Well I hope he does well.. it would be great if he does... I hope he is even better than Victor, and I like Victor!

but time will tell... its good he did well tongiht


----------



## BlazerFanFoLife (Jul 17, 2003)

Im hyped about Monia, but really. Bo Outlaw scored 50+ in Preseason if im not mistaken.


----------



## Spoolie Gee (Feb 3, 2005)

BlazerFanFoLife said:


> Im hyped about Monia, but really. Bo Outlaw scored 50+ in Preseason if im not mistaken.


 
That was in a summer league game.


----------



## Spoolie Gee (Feb 3, 2005)

Xericx said:


> Next. Larry. Bird.
> 
> :biggrin:


 
He'll be better then Bird. Monia has a good hair-do while Bird had a hair-don't.


----------



## Redbeard (Sep 11, 2005)

Spoolie Gee said:


> He'll be better then Bird. Monia has a good hair-do while Bird had a hair-don't.


That was the 80's


----------



## CelticPagan (Aug 23, 2004)

BlazerFanFoLife said:


> Im hyped about Monia, but really. Bo Outlaw scored 50+ in Preseason if im not mistaken.

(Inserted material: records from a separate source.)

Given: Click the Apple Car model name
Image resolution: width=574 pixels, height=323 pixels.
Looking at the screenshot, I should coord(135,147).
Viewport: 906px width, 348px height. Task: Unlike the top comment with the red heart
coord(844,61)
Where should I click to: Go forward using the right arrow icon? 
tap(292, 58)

Ya, and Damon Stoudamire scored 50+ points in a regular season game.


----------



## Draco (Jun 28, 2003)

CelticPagan said:


> Ya, and Damon Stoudamire scored 50+ points in a regular season game.

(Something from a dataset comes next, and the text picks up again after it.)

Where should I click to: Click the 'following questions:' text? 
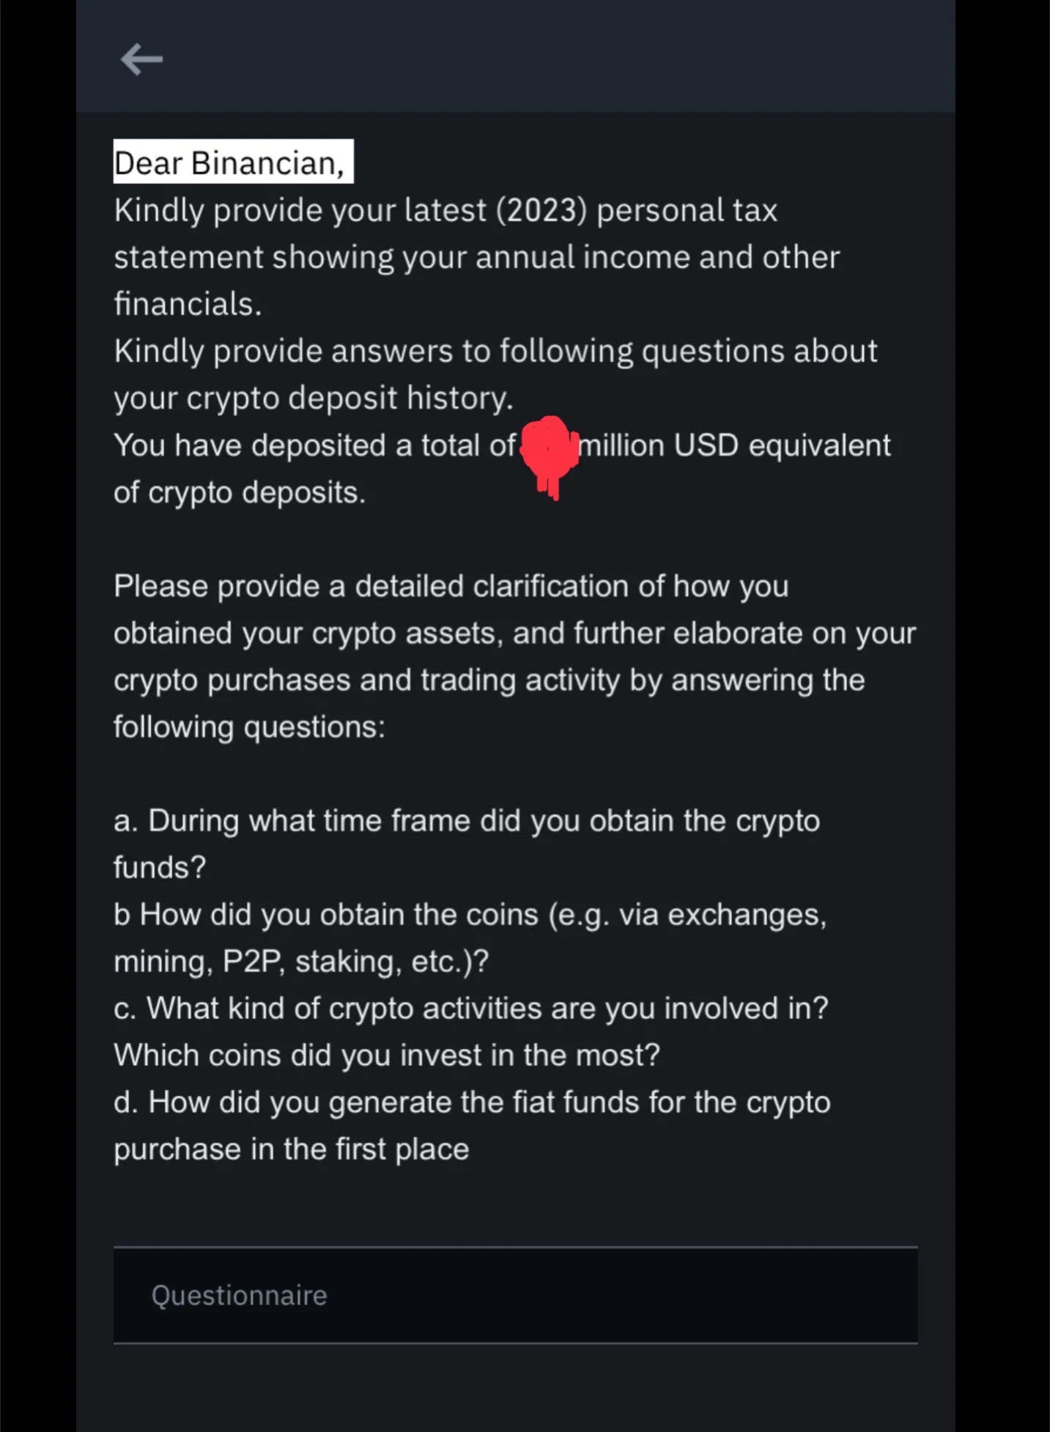pos(249,727)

Ya, but since he didn't get a rebound it was a poor game.


----------



## barfo (Jan 2, 2003)

Xericx said:


> Next. Larry. Bird.
> 
> :biggrin:


I don't understand. Isn't Adam Morrison the next Larry Bird?

barfo


----------



## Victory thru Synergy (Aug 21, 2005)

Today's pre-season game against the Clips was Monia's first outing as a Blazer and he made the most of his PT opportunity by showing what he can do. IMHO, FWIW, Monia is a very good player quite capable of attaining "great" status. But he needs to develop - more as a player, better PR, higher recognition and a bigger fan base. This can be done through effort, playing steady minutes and constistancy, which I would like to see more of. 

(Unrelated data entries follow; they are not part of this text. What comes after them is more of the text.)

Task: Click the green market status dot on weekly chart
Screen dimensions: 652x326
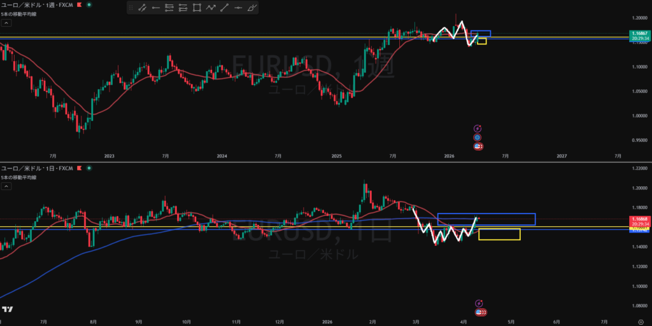Action: (89, 4)
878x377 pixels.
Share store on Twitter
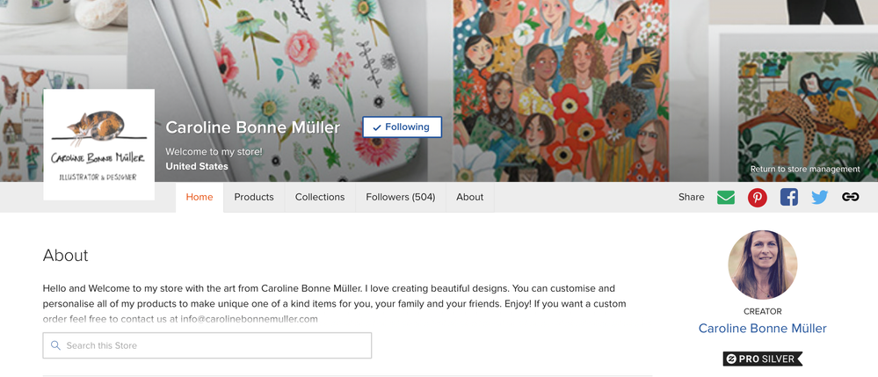click(x=820, y=197)
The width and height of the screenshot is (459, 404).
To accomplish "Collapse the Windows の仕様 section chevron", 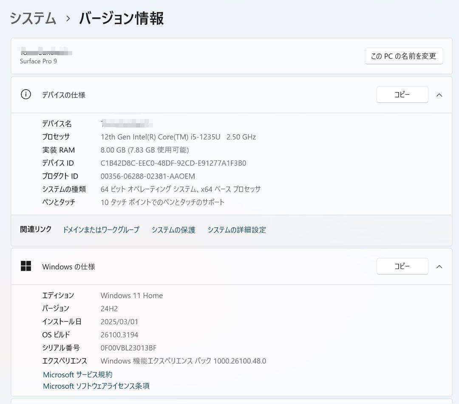I will click(439, 266).
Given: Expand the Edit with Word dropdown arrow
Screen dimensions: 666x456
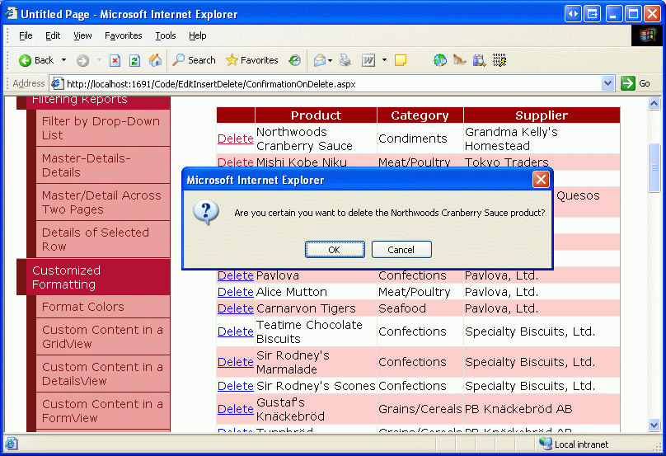Looking at the screenshot, I should 384,60.
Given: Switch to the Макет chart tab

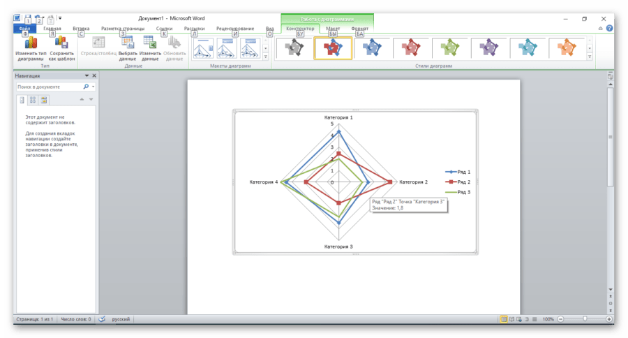Looking at the screenshot, I should point(333,29).
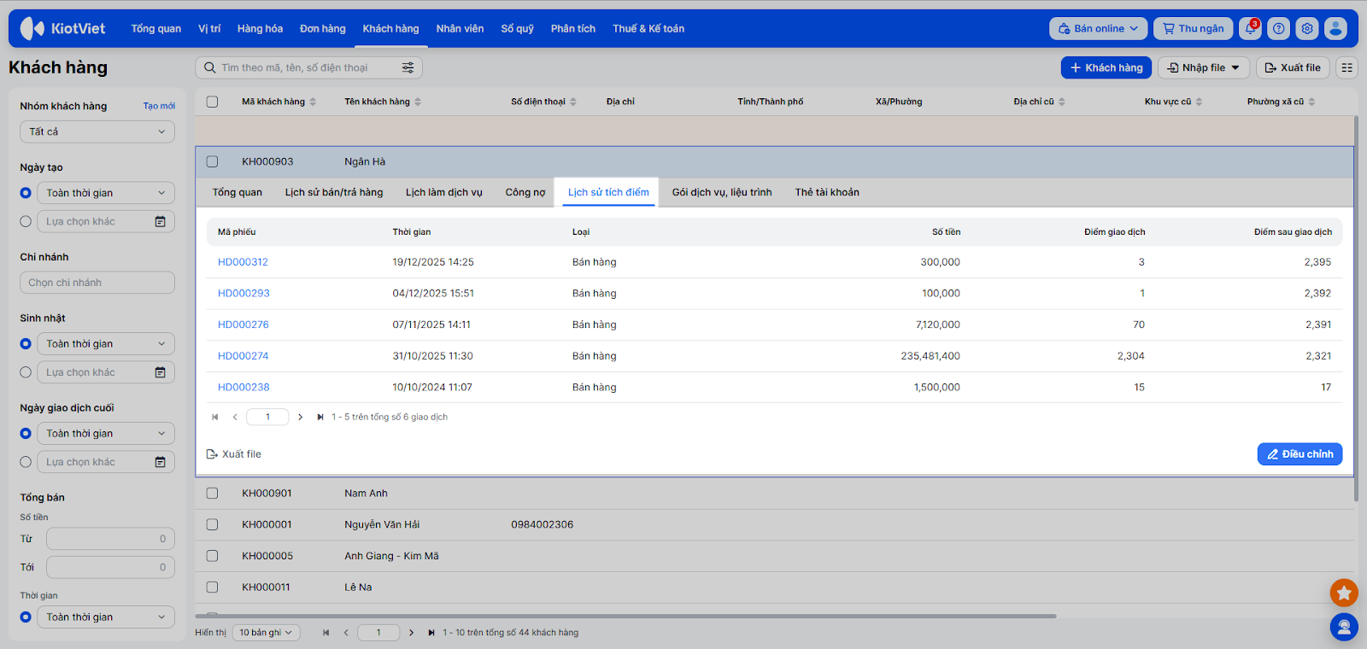Switch to the Công nợ tab
The image size is (1367, 649).
[x=525, y=193]
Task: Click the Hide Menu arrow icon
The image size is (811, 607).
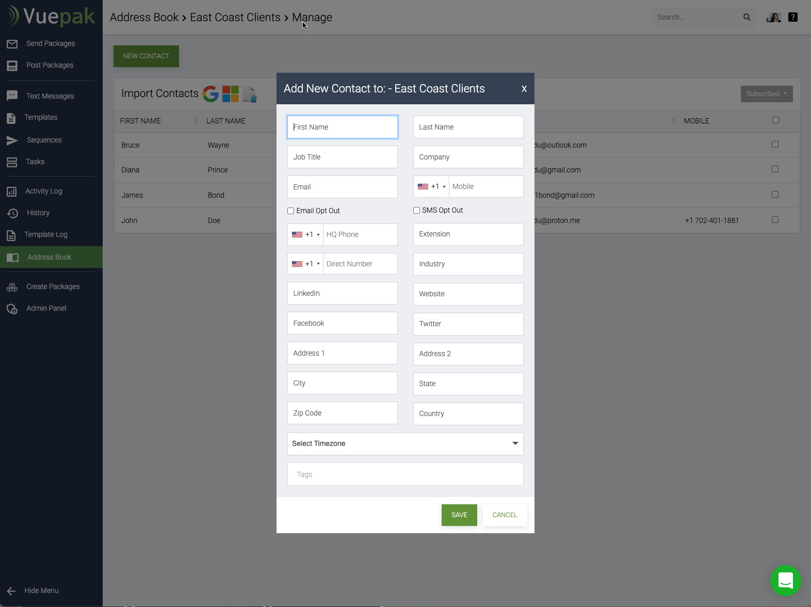Action: click(11, 591)
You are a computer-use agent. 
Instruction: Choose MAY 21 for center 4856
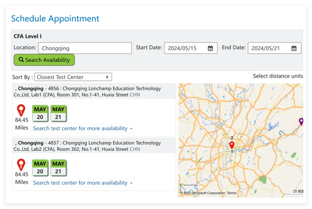[x=58, y=113]
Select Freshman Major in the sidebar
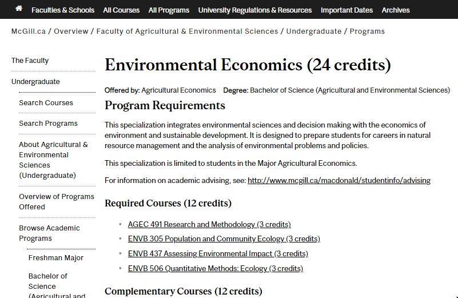 [x=56, y=258]
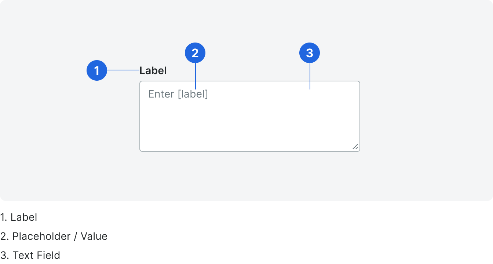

In the long-term scheme of things, I think Telfair and Jack @ the 1; Monia and Martell @ the 2; Miles, Outlaw and Viktor @ the 3; and Joel and Ha @ the 5 represent a solid core for the Blazers. The 4 spot, to me, is the position in question and the hardest to fill. For now, I will remain content to see how the season unfolds. But definitely feel the Blazers have to think about selecting "Big" in next year's draft.

I love basketball!

:cheers:


----------



## Fork (Jan 2, 2003)

Well...I've been about as down on Monia as anybody (except for Ed O.) and I have to say this. Aside from Telfair (whose defense was stifling and whose offense was, as usual, pretty damn good,) Monya was the 2nd best player on the court for the Blazers tonight. 

I was at tonight's game. 

Monya was absolutely everywhere. His defense is good to very good (already,) even against shooting guards. He was probably the smartest player on the court all night long. He makes things happen. He may not be a stud yet, but a few more nights like this and I'll start to rate him as highly as anyone on this team, aside from Telfair. 

Hats off to Sergei Monya.


----------



## zagsfan20 (Dec 24, 2004)

barfo said:


> I don't understand. Isn't Adam Morrison the next Larry Bird?
> 
> barfo


Yup, how quickly people forget...


----------



## Utherhimo (Feb 20, 2005)

thats what he would do for cska when the played him, i would like to see what viktor and monia do on the floor together.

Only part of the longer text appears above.